VIVERE LA QUARESIMA NELL’ANNO DEL GIUBILEO
febbraio 24, 2016

L’ANNO SANTO DELLA DIVINA MISERICORDIA

L’ANNO SANTO della DIVINA MISERICORDIA
MISERICORDIOSI COME IL PADRE

Il Santo Padre, Francesco, ha indetto un Giubileo straordinario della Divina Misericordia come tempo favorevole per la Chiesa, perché, riconciliati con Dio, i Cristiani possano, rafforzati nella fede, essere nel mondo testimoni dell’Amore misericordioso di Dio.

L’Anno Santo è stato aperto nella solennità dell’Immacolata Concezione di Maria, 8 dicembre 2015, e si concluderà il prossimo 20 novembre 2016, solennità di Cristo Re dell’Universo.

La Porta Santa simboleggia Cristo, unico Pastore della Chiesa: attraverso di Lui si entra nella Casa del Padre, perché Gesù è l’unico Salvatore dell’Uomo, è l’unico Mediatore, è Colui che ha riconciliato, per mezzo della Sua Croce, l’Uomo con Dio.

Per mezzo di Cristo arriva a noi il Perdono di Dio, perché dalle Sue piaghe Noi siamo stati guariti dalla disobbedienza e per le Sue piaghe è cancellato il peccato.

Dio vince la nostra durezza di cuore con la forza del perdono: vero e grande attributo di Dio è la Misericordia.
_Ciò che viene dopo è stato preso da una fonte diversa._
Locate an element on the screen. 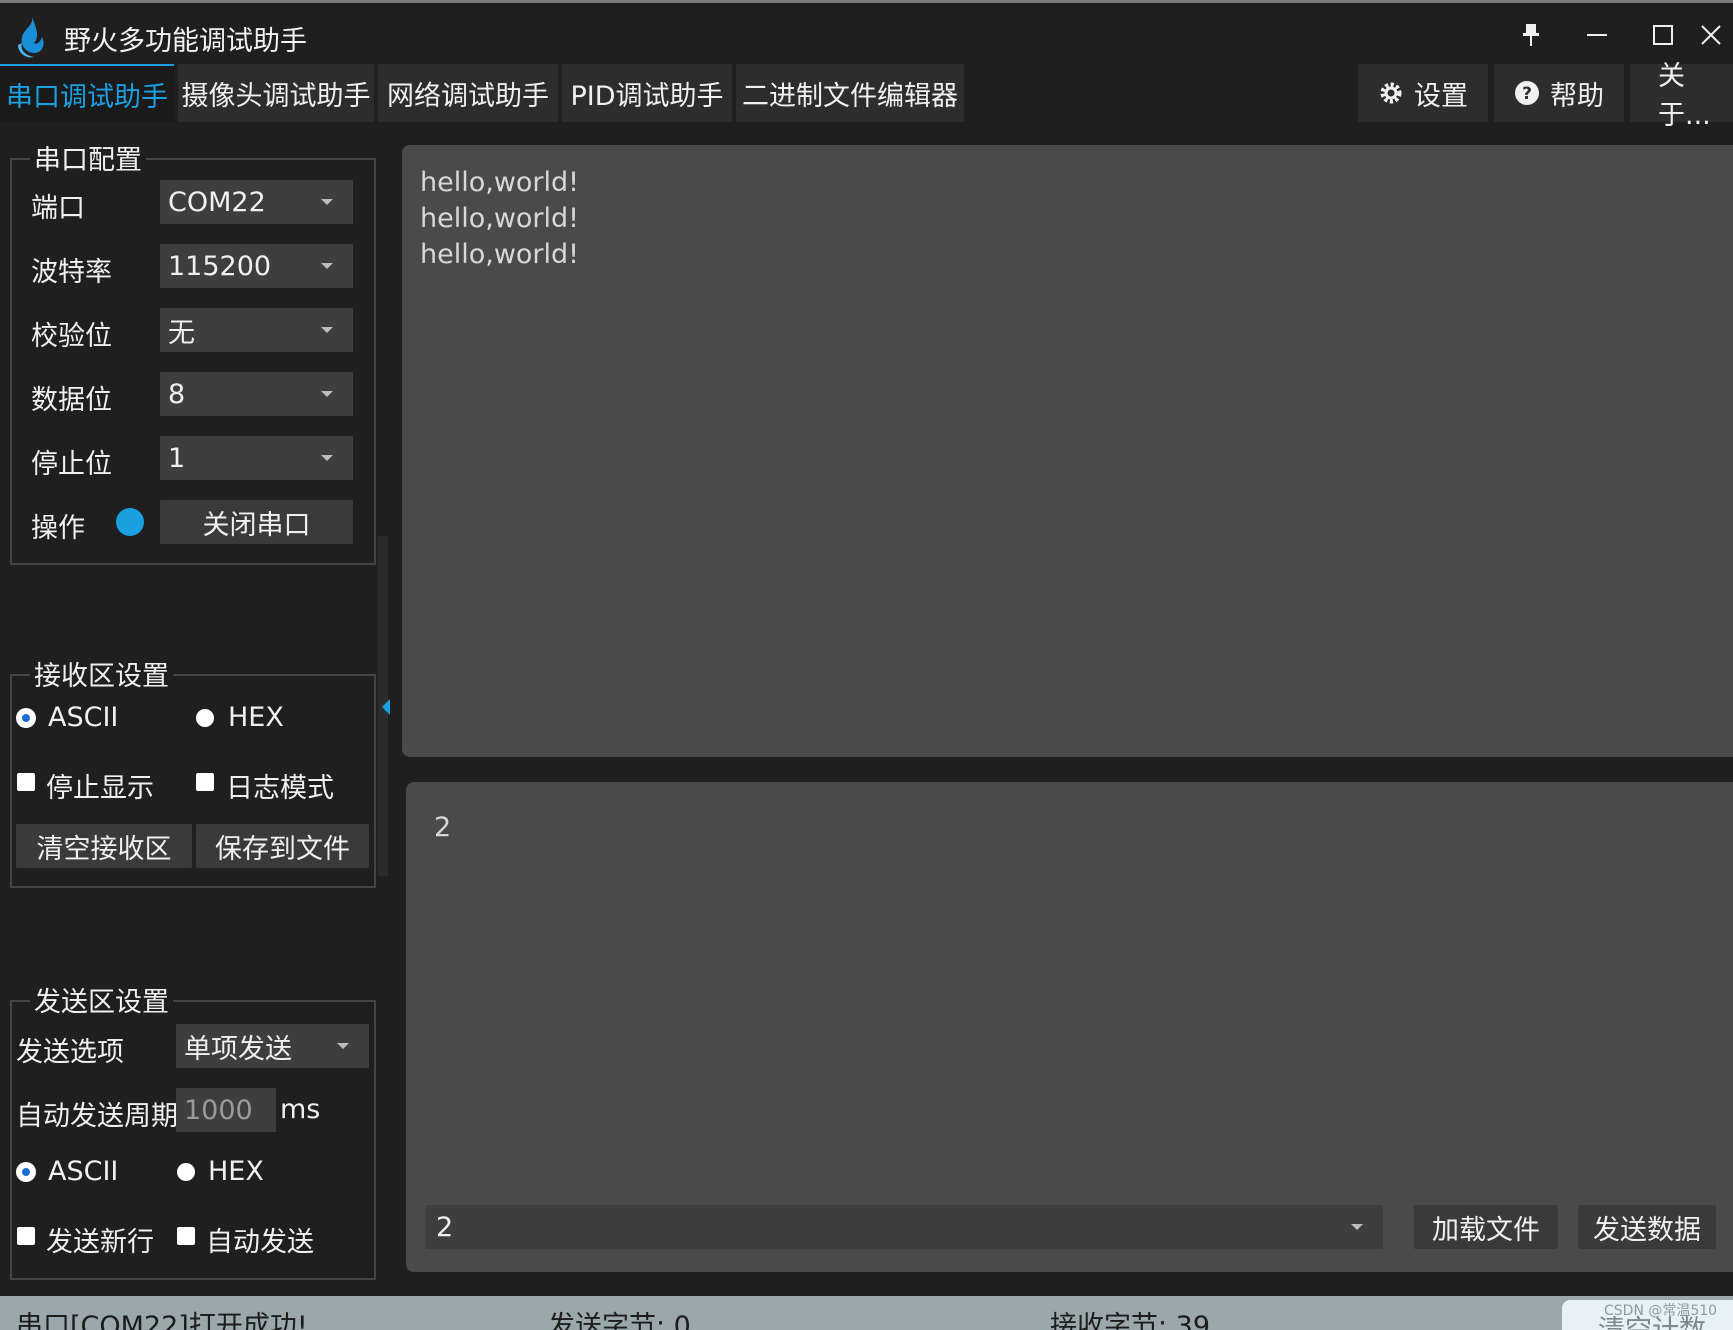 Image resolution: width=1733 pixels, height=1330 pixels. log-mode-label: 日志模式 is located at coordinates (280, 788).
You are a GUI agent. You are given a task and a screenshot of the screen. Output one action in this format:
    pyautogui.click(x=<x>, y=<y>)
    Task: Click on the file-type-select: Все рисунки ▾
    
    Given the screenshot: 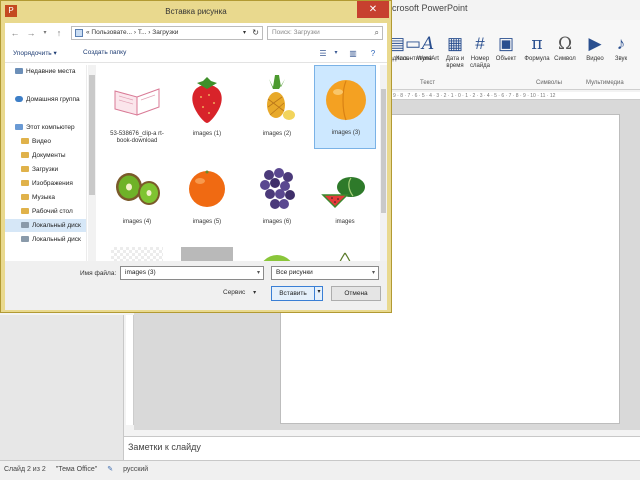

Prima della Giustizia, Dio viene incontro ad ogni uomo con la Sua Misericordia, perché l’Uomo possa riconoscere il suo peccato e rigettarlo ed ottenere così il perdono.

Volontà di Dio Padre è che ogni Uomo abbia la salvezza: per questo ha mandato nel mondo il Suo Unigenito Figlio, il quale, fattosi uomo, si consegnò volontariamente alla morte per annientare il nostro peccato e, risorgendo da morte, aprì a noi la Via della Vita.
L’Amore misericordioso di Dio è infinito, non conosce ostacoli, ogni peccatore può attingere a questa sorgente di grazia nell’ umiltà del cuore e nel pentimento sincero. Una lacrima di pentimento ottiene un oceano di Amore divino.

Gesù stesso vuole che bussiamo con insistenza al Suo cuore misericordioso e in Lui ci rifugiamo: Dio è molto più pronto a perdonare di quanto l’uomo desidera e fa il peccato.

L’Anno Santo è un invito alla conversione, un ritorno alla Grazia di Dio, a prendere coscienza dell’infinita grandezza della Divina Misericordia e dell’opera che Gesù ha compiuto a favore di ogni uomo.

Nello stesso tempo l’Anno Santo ci esorta ad operare come il Cuore di Dio: chi ottiene il Perdono a sua volta perdona. Saremmo dei cattivi richiedenti se negassimo al prossimo ciò che gratuitamente abbiamo ricevuto.

Siamo misericordiosi come Dio, nostro Padre, è misericordioso.